In a 6–1 win in Arizona on Nov. 25, the Flames hit several milestones, including James Neal’s 500th point, Noah Hanifin’s first goal as a Flame, and Mark Giordano’s 400th game. The team also scored three short-handed goals for the first time since 1997.

7. MSG demons slayed

Symbolic of the sudden scoring depth the Flames would exhibit early in the 2018–19 season, Garnet Hathaway scored twice (as did Gaudreau) to lift the Flames to their first win at Madison Square Garden since 2008. It pales in comparison to the heartache they’d long faced in Anaheim, but nonetheless a monkey off Calgary’s back.

6. The Real Deal signs

With an eye on bolstering the Flames’ anemic offence, the Flames reeled in perennial 20-goal scorer Neal one day after free agency opened. The cost was $5.75 million times five years. Although the terms of the deal were a concern, people were thrilled such a proven scorer would choose Calgary.

5. Janko goes bananas

At the tail end of an impressive rookie season, Mark Jankowski ended the season with a four-goal effort in an otherwise meaningless finale against Vegas.
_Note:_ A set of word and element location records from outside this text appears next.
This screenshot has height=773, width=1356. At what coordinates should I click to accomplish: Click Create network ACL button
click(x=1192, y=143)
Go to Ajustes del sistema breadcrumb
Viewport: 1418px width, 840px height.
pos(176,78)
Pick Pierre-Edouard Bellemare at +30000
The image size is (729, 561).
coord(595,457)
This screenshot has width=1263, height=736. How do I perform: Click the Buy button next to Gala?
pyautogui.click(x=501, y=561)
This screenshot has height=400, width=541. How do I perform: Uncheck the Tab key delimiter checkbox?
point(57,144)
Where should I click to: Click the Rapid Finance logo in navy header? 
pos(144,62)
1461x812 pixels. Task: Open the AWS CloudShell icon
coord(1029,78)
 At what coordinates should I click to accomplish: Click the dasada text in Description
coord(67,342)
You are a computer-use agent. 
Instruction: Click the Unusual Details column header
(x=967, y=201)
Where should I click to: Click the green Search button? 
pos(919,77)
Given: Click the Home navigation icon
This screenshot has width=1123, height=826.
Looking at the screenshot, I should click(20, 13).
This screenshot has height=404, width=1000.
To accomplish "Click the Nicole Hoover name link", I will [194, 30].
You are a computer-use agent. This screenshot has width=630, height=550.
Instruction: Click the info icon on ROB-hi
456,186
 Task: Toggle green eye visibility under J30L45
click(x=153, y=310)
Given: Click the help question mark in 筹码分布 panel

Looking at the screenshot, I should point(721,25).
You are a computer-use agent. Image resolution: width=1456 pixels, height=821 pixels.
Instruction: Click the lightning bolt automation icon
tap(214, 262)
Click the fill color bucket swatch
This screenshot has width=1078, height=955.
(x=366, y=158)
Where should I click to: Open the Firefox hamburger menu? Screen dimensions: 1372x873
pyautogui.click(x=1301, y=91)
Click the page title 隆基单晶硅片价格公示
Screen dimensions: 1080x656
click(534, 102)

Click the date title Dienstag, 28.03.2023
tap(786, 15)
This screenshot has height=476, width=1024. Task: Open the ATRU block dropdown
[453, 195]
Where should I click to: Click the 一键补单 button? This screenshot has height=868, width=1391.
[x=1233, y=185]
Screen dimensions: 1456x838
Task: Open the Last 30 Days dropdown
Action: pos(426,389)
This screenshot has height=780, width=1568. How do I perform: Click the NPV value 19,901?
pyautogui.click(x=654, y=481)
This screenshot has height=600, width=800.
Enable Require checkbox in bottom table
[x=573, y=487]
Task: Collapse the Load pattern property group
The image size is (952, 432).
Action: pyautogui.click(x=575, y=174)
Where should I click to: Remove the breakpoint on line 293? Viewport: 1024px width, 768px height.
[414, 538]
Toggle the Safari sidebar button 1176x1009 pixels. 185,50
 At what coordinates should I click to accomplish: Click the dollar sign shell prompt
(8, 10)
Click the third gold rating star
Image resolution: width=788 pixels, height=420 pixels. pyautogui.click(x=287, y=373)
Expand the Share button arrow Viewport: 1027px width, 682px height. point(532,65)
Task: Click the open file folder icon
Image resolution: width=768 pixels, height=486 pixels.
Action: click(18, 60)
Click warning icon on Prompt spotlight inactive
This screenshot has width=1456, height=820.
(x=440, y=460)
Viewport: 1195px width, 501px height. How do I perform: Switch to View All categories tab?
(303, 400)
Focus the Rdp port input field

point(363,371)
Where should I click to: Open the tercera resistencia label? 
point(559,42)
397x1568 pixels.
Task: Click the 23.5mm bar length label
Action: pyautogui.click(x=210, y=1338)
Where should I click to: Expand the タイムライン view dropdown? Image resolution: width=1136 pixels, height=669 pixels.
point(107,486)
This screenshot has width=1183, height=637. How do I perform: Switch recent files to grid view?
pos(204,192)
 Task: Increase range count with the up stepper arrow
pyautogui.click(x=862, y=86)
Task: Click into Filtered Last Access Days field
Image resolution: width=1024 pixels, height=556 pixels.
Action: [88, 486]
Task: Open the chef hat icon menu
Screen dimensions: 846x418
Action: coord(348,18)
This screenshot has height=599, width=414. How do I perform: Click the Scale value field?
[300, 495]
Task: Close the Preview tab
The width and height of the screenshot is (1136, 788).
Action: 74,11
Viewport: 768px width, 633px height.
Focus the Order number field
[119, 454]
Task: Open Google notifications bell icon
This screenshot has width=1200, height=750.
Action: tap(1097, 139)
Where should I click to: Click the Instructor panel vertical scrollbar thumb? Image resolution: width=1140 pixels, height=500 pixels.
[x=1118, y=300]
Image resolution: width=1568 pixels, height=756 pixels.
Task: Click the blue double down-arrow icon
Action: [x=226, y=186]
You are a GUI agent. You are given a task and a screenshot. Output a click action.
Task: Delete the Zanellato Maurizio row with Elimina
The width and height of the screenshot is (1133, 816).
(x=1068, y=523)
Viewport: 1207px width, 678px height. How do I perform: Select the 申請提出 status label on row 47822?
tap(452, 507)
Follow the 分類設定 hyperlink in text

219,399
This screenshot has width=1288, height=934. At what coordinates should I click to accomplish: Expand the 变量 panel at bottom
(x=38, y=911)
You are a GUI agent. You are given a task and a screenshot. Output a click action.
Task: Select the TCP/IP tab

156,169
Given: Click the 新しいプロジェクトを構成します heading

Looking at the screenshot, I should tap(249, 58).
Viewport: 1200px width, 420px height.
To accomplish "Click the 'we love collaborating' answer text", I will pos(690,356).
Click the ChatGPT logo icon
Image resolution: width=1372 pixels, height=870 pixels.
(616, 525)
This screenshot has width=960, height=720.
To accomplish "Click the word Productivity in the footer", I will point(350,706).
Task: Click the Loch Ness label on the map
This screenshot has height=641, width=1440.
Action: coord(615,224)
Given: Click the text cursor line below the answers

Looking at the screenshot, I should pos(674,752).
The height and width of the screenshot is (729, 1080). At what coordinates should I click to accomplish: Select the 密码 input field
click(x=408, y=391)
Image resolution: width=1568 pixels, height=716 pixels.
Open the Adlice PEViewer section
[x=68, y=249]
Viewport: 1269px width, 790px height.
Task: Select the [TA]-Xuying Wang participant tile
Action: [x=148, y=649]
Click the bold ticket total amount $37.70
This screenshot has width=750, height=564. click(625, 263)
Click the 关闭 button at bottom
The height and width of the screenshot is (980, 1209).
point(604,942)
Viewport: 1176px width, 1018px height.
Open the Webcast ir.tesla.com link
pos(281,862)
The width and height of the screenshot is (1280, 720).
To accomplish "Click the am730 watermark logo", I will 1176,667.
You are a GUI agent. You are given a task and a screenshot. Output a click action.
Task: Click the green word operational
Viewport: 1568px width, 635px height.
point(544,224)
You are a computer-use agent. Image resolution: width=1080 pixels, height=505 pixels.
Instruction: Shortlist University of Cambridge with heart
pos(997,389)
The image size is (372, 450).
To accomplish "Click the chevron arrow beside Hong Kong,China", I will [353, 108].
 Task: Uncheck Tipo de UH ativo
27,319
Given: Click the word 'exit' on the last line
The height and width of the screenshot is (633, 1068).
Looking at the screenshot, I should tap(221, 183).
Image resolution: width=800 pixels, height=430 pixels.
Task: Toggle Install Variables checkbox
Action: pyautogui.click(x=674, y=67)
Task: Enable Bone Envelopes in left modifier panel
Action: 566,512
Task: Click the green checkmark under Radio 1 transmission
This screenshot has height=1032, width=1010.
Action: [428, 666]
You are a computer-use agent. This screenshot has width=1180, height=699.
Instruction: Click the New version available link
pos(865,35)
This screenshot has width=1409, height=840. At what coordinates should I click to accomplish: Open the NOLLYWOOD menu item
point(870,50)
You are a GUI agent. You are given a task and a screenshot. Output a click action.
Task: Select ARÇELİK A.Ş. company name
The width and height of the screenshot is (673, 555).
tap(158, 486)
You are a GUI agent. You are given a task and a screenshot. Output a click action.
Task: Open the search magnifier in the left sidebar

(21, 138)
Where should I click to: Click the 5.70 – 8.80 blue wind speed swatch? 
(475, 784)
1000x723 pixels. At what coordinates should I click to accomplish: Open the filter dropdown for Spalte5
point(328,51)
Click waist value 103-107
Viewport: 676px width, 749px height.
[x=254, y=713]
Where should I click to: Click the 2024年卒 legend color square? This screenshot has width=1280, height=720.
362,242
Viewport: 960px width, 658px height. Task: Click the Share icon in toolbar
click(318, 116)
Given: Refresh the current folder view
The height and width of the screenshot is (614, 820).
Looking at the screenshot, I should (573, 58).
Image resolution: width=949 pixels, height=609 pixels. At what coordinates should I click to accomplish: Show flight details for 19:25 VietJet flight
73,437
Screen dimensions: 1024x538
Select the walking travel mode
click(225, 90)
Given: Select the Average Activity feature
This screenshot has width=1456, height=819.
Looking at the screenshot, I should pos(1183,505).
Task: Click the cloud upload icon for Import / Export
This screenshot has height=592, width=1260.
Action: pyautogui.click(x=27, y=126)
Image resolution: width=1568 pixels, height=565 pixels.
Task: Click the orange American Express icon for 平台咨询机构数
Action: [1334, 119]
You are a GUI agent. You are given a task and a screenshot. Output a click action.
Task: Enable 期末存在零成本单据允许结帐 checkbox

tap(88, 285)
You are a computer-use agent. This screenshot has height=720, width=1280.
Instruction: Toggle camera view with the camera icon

Adding to the excitement was the fact his fourth came early in the third period, giving him plenty of time to score a fifth, which would have netted a local Safeway/Sobeys shopper $1 million.

4. Calamity in Columbus ends with 15 goals

Down 4-1 early on the road against a pretty good Columbus squad on Dec. 4, it looked like a lost evening for the Flames. However, Calgary scored five consecutive goals in the middle frame in a game they’d ultimately win 9–6. Few could remember anything like it, setting the tone once again for a season in which the Flames never say die. Gaudreau and Monahan had four points apiece, Giordano and Tkachuk had three apiece and the Flames scored three power-play goals, marking the fifth-straight game scoring with the man advantage.

3. The Trade

In one of the gutsiest trades in Flames lore, Dougie Hamilton, Micheal Ferland and Harvard stud Adam Fox were shipped to Carolina for Hanifin and Elias Lindholm. The goal was to mix up the dressing-room dynamic somewhat while upping the Flames’ scoring depth.

Plenty of debate surrounded the June 23 move some thought would be Brad Treliving’s undoing. But six months later, it’s looking like it may ultimately be one of the best swaps in Flames lore.

2. Tops in the West

Despite being without their captain and top shut-down centre in Mikael Backlund, the Flames beat Nashville 5-2 on Hockey Night in Canada on Dec. 8 to move into first place in the west – the first time the Flames were on top of the conference this late in the season since 1993.

Symbolic of the newfound depth that helped get Calgary to the top was the fact Oliver Kylington scored his first NHL goal and that morning’s call-up, Alan Quine, scored in his first game as a Flame.

1. The Freak-Out over Philly

Yes, people are still buzzing over that one.